TASK GOAL ▸ Every line of the listing is to be printed again exactly.

[Start of section]

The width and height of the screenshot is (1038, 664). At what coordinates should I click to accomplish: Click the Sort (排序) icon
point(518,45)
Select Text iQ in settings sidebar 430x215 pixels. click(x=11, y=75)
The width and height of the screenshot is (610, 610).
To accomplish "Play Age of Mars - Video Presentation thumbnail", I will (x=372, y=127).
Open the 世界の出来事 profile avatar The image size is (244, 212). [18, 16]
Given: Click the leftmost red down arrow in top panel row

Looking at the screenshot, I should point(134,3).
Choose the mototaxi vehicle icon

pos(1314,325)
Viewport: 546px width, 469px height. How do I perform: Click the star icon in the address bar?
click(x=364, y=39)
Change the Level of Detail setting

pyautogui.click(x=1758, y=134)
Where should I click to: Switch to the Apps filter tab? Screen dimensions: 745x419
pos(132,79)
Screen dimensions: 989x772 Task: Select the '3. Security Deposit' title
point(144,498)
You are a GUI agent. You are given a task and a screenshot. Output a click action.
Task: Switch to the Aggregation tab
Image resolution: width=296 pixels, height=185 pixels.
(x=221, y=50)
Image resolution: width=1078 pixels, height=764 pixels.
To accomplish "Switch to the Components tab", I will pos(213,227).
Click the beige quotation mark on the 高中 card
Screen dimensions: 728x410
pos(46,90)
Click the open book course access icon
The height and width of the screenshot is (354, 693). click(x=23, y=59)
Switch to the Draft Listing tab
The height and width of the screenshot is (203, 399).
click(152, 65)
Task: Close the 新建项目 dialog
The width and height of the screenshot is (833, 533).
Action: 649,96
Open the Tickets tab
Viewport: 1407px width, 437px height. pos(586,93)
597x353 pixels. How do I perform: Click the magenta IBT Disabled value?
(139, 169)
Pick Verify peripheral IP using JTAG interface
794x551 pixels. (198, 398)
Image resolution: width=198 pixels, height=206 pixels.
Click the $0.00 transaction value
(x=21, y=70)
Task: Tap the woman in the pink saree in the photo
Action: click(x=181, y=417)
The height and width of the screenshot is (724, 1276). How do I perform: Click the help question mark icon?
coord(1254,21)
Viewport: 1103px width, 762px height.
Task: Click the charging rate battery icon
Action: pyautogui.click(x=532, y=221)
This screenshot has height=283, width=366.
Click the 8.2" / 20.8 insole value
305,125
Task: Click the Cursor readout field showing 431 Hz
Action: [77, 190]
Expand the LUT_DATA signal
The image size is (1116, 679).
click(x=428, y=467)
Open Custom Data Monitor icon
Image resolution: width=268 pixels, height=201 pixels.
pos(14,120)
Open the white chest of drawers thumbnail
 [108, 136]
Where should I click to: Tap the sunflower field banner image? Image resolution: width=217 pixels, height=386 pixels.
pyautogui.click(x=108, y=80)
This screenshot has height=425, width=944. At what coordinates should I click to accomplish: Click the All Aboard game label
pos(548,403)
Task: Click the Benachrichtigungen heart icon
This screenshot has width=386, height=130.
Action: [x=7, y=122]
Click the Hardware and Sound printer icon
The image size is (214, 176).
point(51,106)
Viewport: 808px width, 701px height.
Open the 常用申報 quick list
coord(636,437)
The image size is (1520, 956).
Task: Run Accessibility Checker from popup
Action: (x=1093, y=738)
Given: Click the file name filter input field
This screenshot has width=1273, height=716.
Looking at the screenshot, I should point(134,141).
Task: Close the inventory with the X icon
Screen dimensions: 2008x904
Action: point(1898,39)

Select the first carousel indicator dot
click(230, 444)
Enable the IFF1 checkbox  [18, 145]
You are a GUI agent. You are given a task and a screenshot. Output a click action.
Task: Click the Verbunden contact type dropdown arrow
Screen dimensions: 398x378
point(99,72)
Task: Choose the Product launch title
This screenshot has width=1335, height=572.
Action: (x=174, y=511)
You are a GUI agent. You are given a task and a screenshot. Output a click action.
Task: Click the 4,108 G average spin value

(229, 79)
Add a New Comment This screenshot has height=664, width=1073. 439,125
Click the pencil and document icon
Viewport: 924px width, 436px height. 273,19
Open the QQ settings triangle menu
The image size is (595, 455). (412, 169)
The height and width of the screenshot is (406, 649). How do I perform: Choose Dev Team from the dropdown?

[End of section]

EXPECTED OUTPUT ▸
The width and height of the screenshot is (1038, 664). At what coordinates should I click to accomplish: Click the Sort (排序) icon
point(518,45)
Select Text iQ in settings sidebar 430x215 pixels. click(x=11, y=75)
The width and height of the screenshot is (610, 610).
To accomplish "Play Age of Mars - Video Presentation thumbnail", I will (x=372, y=127).
Open the 世界の出来事 profile avatar The image size is (244, 212). [18, 16]
Given: Click the leftmost red down arrow in top panel row

Looking at the screenshot, I should point(134,3).
Choose the mototaxi vehicle icon

pos(1314,325)
Viewport: 546px width, 469px height. How do I perform: Click the star icon in the address bar?
click(x=364, y=39)
Change the Level of Detail setting

pyautogui.click(x=1758, y=134)
Where should I click to: Switch to the Apps filter tab? Screen dimensions: 745x419
pos(132,79)
Screen dimensions: 989x772 Task: Select the '3. Security Deposit' title
point(144,498)
You are a GUI agent. You are given a task and a screenshot. Output a click action.
Task: Switch to the Aggregation tab
Image resolution: width=296 pixels, height=185 pixels.
(x=221, y=50)
Image resolution: width=1078 pixels, height=764 pixels.
To accomplish "Switch to the Components tab", I will pos(213,227).
Click the beige quotation mark on the 高中 card
Screen dimensions: 728x410
pos(46,90)
Click the open book course access icon
The height and width of the screenshot is (354, 693). click(x=23, y=59)
Switch to the Draft Listing tab
The height and width of the screenshot is (203, 399).
click(152, 65)
Task: Close the 新建项目 dialog
The width and height of the screenshot is (833, 533).
Action: 649,96
Open the Tickets tab
Viewport: 1407px width, 437px height. pos(586,93)
597x353 pixels. How do I perform: Click the magenta IBT Disabled value?
(139, 169)
Pick Verify peripheral IP using JTAG interface
794x551 pixels. (198, 398)
Image resolution: width=198 pixels, height=206 pixels.
Click the $0.00 transaction value
(x=21, y=70)
Task: Tap the woman in the pink saree in the photo
Action: click(x=181, y=417)
The height and width of the screenshot is (724, 1276). How do I perform: Click the help question mark icon?
coord(1254,21)
Viewport: 1103px width, 762px height.
Task: Click the charging rate battery icon
Action: pyautogui.click(x=532, y=221)
This screenshot has height=283, width=366.
Click the 8.2" / 20.8 insole value
305,125
Task: Click the Cursor readout field showing 431 Hz
Action: [77, 190]
Expand the LUT_DATA signal
The image size is (1116, 679).
click(x=428, y=467)
Open Custom Data Monitor icon
Image resolution: width=268 pixels, height=201 pixels.
pos(14,120)
Open the white chest of drawers thumbnail
 [108, 136]
Where should I click to: Tap the sunflower field banner image? Image resolution: width=217 pixels, height=386 pixels.
pyautogui.click(x=108, y=80)
This screenshot has height=425, width=944. At what coordinates should I click to accomplish: Click the All Aboard game label
pos(548,403)
Task: Click the Benachrichtigungen heart icon
This screenshot has width=386, height=130.
Action: [x=7, y=122]
Click the Hardware and Sound printer icon
The image size is (214, 176).
point(51,106)
Viewport: 808px width, 701px height.
Open the 常用申報 quick list
coord(636,437)
The image size is (1520, 956).
Task: Run Accessibility Checker from popup
Action: (x=1093, y=738)
Given: Click the file name filter input field
This screenshot has width=1273, height=716.
Looking at the screenshot, I should point(134,141).
Task: Close the inventory with the X icon
Screen dimensions: 2008x904
Action: point(1898,39)

Select the first carousel indicator dot
click(230, 444)
Enable the IFF1 checkbox  [18, 145]
You are a GUI agent. You are given a task and a screenshot. Output a click action.
Task: Click the Verbunden contact type dropdown arrow
Screen dimensions: 398x378
point(99,72)
Task: Choose the Product launch title
This screenshot has width=1335, height=572.
Action: (x=174, y=511)
You are a GUI agent. You are given a task and a screenshot. Output a click action.
Task: Click the 4,108 G average spin value

(229, 79)
Add a New Comment This screenshot has height=664, width=1073. 439,125
Click the pencil and document icon
Viewport: 924px width, 436px height. 273,19
Open the QQ settings triangle menu
The image size is (595, 455). (412, 169)
The height and width of the screenshot is (406, 649). How do I perform: Choose Dev Team from the dropdown?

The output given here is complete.